Records for processing:
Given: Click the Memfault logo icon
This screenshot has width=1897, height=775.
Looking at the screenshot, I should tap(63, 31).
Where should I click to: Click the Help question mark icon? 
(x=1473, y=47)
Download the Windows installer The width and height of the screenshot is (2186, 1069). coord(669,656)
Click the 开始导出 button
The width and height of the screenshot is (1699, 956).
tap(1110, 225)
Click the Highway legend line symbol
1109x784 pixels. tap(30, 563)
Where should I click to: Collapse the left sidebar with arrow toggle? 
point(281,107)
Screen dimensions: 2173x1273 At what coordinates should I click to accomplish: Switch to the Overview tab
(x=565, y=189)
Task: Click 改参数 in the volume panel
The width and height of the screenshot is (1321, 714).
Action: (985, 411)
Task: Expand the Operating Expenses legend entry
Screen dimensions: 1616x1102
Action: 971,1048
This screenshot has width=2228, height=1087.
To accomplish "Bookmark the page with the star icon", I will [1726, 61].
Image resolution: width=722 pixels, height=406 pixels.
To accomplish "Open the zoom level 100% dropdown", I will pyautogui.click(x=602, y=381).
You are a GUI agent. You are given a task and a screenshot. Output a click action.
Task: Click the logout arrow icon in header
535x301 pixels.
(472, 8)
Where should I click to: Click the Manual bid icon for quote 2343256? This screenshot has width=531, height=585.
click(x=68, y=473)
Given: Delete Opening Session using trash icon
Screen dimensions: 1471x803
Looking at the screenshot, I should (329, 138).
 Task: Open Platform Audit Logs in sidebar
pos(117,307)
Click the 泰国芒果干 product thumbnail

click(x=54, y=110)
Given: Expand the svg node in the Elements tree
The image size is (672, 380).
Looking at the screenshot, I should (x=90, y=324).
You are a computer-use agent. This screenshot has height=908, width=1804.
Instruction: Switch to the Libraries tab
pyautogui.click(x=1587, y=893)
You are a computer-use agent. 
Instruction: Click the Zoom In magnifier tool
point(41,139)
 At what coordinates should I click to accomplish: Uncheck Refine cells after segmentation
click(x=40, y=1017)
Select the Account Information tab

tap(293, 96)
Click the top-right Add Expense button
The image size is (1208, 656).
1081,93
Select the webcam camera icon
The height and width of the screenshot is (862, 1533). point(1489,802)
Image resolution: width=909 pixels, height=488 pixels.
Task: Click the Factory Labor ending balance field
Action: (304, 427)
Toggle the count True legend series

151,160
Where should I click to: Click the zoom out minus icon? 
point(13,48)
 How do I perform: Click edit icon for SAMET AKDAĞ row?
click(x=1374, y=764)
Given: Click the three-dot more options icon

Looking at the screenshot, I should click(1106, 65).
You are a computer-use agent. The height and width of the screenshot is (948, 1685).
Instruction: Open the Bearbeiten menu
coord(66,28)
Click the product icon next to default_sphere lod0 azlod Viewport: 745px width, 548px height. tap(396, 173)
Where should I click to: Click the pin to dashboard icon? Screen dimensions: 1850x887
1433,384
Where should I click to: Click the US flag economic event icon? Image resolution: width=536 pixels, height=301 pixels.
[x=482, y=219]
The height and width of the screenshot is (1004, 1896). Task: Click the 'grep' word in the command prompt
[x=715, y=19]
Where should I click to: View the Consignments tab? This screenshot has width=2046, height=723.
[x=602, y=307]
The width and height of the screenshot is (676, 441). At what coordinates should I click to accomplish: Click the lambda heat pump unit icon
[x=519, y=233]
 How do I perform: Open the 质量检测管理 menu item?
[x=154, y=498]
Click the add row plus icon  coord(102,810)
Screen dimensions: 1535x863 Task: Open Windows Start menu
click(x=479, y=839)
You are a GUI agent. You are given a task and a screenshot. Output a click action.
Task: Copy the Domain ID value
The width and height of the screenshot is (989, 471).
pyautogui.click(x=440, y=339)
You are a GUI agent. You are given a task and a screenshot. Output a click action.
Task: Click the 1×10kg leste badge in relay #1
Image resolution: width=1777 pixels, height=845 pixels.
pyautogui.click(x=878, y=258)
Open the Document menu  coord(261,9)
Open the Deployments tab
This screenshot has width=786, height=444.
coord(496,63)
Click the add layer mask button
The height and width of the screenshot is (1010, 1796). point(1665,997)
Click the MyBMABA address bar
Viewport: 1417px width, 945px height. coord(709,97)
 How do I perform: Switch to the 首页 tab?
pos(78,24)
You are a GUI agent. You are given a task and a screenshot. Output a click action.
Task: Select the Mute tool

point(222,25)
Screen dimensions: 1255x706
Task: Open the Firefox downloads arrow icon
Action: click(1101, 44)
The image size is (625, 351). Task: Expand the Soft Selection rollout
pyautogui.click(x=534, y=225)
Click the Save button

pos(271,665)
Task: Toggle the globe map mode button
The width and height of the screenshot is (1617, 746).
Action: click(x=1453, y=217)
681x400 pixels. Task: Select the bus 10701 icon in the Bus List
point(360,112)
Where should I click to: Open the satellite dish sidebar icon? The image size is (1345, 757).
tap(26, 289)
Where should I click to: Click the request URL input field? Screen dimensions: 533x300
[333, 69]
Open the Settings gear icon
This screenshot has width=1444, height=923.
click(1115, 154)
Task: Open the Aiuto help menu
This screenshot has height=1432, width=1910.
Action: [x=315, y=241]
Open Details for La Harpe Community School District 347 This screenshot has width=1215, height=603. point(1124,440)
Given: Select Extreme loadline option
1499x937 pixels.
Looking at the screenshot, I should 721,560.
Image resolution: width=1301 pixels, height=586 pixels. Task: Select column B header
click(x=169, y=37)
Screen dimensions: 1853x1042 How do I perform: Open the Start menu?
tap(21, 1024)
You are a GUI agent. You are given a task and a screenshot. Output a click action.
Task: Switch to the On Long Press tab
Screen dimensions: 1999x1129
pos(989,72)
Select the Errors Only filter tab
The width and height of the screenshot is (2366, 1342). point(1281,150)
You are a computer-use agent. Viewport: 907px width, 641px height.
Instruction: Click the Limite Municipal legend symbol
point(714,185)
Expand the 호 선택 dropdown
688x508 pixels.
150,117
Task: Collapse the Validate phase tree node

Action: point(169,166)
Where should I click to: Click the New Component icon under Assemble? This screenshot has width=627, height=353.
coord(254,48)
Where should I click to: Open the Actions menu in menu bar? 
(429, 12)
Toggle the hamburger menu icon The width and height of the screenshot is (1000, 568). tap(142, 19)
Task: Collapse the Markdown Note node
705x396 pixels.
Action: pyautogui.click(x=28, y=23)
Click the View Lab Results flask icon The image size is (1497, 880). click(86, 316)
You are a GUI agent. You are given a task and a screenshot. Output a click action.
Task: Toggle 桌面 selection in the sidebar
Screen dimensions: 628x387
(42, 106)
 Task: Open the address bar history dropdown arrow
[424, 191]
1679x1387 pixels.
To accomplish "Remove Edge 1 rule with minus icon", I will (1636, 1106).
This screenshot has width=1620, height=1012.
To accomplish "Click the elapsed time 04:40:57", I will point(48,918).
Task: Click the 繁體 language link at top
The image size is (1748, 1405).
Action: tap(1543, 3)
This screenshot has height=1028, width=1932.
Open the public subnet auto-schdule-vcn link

Problem details: Repeat the data precisely, line by line.

Answer to the problem:
Given: Click the Memfault logo icon
This screenshot has width=1897, height=775.
Looking at the screenshot, I should tap(63, 31).
Where should I click to: Click the Help question mark icon? 
(x=1473, y=47)
Download the Windows installer The width and height of the screenshot is (2186, 1069). coord(669,656)
Click the 开始导出 button
The width and height of the screenshot is (1699, 956).
tap(1110, 225)
Click the Highway legend line symbol
1109x784 pixels. tap(30, 563)
Where should I click to: Collapse the left sidebar with arrow toggle? 
point(281,107)
Screen dimensions: 2173x1273 At what coordinates should I click to accomplish: Switch to the Overview tab
(x=565, y=189)
Task: Click 改参数 in the volume panel
The width and height of the screenshot is (1321, 714).
Action: (985, 411)
Task: Expand the Operating Expenses legend entry
Screen dimensions: 1616x1102
Action: 971,1048
This screenshot has width=2228, height=1087.
To accomplish "Bookmark the page with the star icon", I will [1726, 61].
Image resolution: width=722 pixels, height=406 pixels.
To accomplish "Open the zoom level 100% dropdown", I will pyautogui.click(x=602, y=381).
You are a GUI agent. You are given a task and a screenshot. Output a click action.
Task: Click the logout arrow icon in header
535x301 pixels.
(472, 8)
Where should I click to: Click the Manual bid icon for quote 2343256? This screenshot has width=531, height=585.
click(x=68, y=473)
Given: Delete Opening Session using trash icon
Screen dimensions: 1471x803
Looking at the screenshot, I should (329, 138).
 Task: Open Platform Audit Logs in sidebar
pos(117,307)
Click the 泰国芒果干 product thumbnail

click(x=54, y=110)
Given: Expand the svg node in the Elements tree
The image size is (672, 380).
Looking at the screenshot, I should (x=90, y=324).
You are a computer-use agent. This screenshot has height=908, width=1804.
Instruction: Switch to the Libraries tab
pyautogui.click(x=1587, y=893)
You are a computer-use agent. 
Instruction: Click the Zoom In magnifier tool
point(41,139)
 At what coordinates should I click to accomplish: Uncheck Refine cells after segmentation
click(x=40, y=1017)
Select the Account Information tab

tap(293, 96)
Click the top-right Add Expense button
The image size is (1208, 656).
1081,93
Select the webcam camera icon
The height and width of the screenshot is (862, 1533). point(1489,802)
Image resolution: width=909 pixels, height=488 pixels.
Task: Click the Factory Labor ending balance field
Action: (304, 427)
Toggle the count True legend series

151,160
Where should I click to: Click the zoom out minus icon? 
point(13,48)
 How do I perform: Click edit icon for SAMET AKDAĞ row?
click(x=1374, y=764)
Given: Click the three-dot more options icon

Looking at the screenshot, I should click(1106, 65).
You are a computer-use agent. The height and width of the screenshot is (948, 1685).
Instruction: Open the Bearbeiten menu
coord(66,28)
Click the product icon next to default_sphere lod0 azlod Viewport: 745px width, 548px height. tap(396, 173)
Where should I click to: Click the pin to dashboard icon? Screen dimensions: 1850x887
1433,384
Where should I click to: Click the US flag economic event icon? Image resolution: width=536 pixels, height=301 pixels.
[x=482, y=219]
The height and width of the screenshot is (1004, 1896). Task: Click the 'grep' word in the command prompt
[x=715, y=19]
Where should I click to: View the Consignments tab? This screenshot has width=2046, height=723.
[x=602, y=307]
The width and height of the screenshot is (676, 441). At what coordinates should I click to accomplish: Click the lambda heat pump unit icon
[x=519, y=233]
 How do I perform: Open the 质量检测管理 menu item?
[x=154, y=498]
Click the add row plus icon  coord(102,810)
Screen dimensions: 1535x863 Task: Open Windows Start menu
click(x=479, y=839)
You are a GUI agent. You are given a task and a screenshot. Output a click action.
Task: Copy the Domain ID value
The width and height of the screenshot is (989, 471).
pyautogui.click(x=440, y=339)
You are a GUI agent. You are given a task and a screenshot. Output a click action.
Task: Click the 1×10kg leste badge in relay #1
Image resolution: width=1777 pixels, height=845 pixels.
pyautogui.click(x=878, y=258)
Open the Document menu  coord(261,9)
Open the Deployments tab
This screenshot has width=786, height=444.
coord(496,63)
Click the add layer mask button
The height and width of the screenshot is (1010, 1796). point(1665,997)
Click the MyBMABA address bar
Viewport: 1417px width, 945px height. coord(709,97)
 How do I perform: Switch to the 首页 tab?
pos(78,24)
You are a GUI agent. You are given a task and a screenshot. Output a click action.
Task: Select the Mute tool

point(222,25)
Screen dimensions: 1255x706
Task: Open the Firefox downloads arrow icon
Action: click(1101, 44)
The image size is (625, 351). Task: Expand the Soft Selection rollout
pyautogui.click(x=534, y=225)
Click the Save button

pos(271,665)
Task: Toggle the globe map mode button
The width and height of the screenshot is (1617, 746).
Action: click(x=1453, y=217)
681x400 pixels. Task: Select the bus 10701 icon in the Bus List
point(360,112)
Where should I click to: Open the satellite dish sidebar icon? The image size is (1345, 757).
tap(26, 289)
Where should I click to: Click the request URL input field? Screen dimensions: 533x300
[333, 69]
Open the Settings gear icon
This screenshot has width=1444, height=923.
click(1115, 154)
Task: Open the Aiuto help menu
This screenshot has height=1432, width=1910.
Action: [x=315, y=241]
Open Details for La Harpe Community School District 347 This screenshot has width=1215, height=603. point(1124,440)
Given: Select Extreme loadline option
1499x937 pixels.
Looking at the screenshot, I should 721,560.
Image resolution: width=1301 pixels, height=586 pixels. Task: Select column B header
click(x=169, y=37)
Screen dimensions: 1853x1042 How do I perform: Open the Start menu?
tap(21, 1024)
You are a GUI agent. You are given a task and a screenshot. Output a click action.
Task: Switch to the On Long Press tab
Screen dimensions: 1999x1129
pos(989,72)
Select the Errors Only filter tab
The width and height of the screenshot is (2366, 1342). point(1281,150)
You are a computer-use agent. Viewport: 907px width, 641px height.
Instruction: Click the Limite Municipal legend symbol
point(714,185)
Expand the 호 선택 dropdown
688x508 pixels.
150,117
Task: Collapse the Validate phase tree node

Action: point(169,166)
Where should I click to: Click the New Component icon under Assemble? This screenshot has width=627, height=353.
coord(254,48)
Where should I click to: Open the Actions menu in menu bar? 
(429, 12)
Toggle the hamburger menu icon The width and height of the screenshot is (1000, 568). tap(142, 19)
Task: Collapse the Markdown Note node
705x396 pixels.
Action: pyautogui.click(x=28, y=23)
Click the View Lab Results flask icon The image size is (1497, 880). click(86, 316)
You are a GUI agent. You are given a task and a screenshot. Output a click action.
Task: Toggle 桌面 selection in the sidebar
Screen dimensions: 628x387
(42, 106)
 Task: Open the address bar history dropdown arrow
[424, 191]
1679x1387 pixels.
To accomplish "Remove Edge 1 rule with minus icon", I will (1636, 1106).
This screenshot has width=1620, height=1012.
To accomplish "Click the elapsed time 04:40:57", I will point(48,918).
Task: Click the 繁體 language link at top
The image size is (1748, 1405).
Action: tap(1543, 3)
This screenshot has height=1028, width=1932.
Open the public subnet auto-schdule-vcn link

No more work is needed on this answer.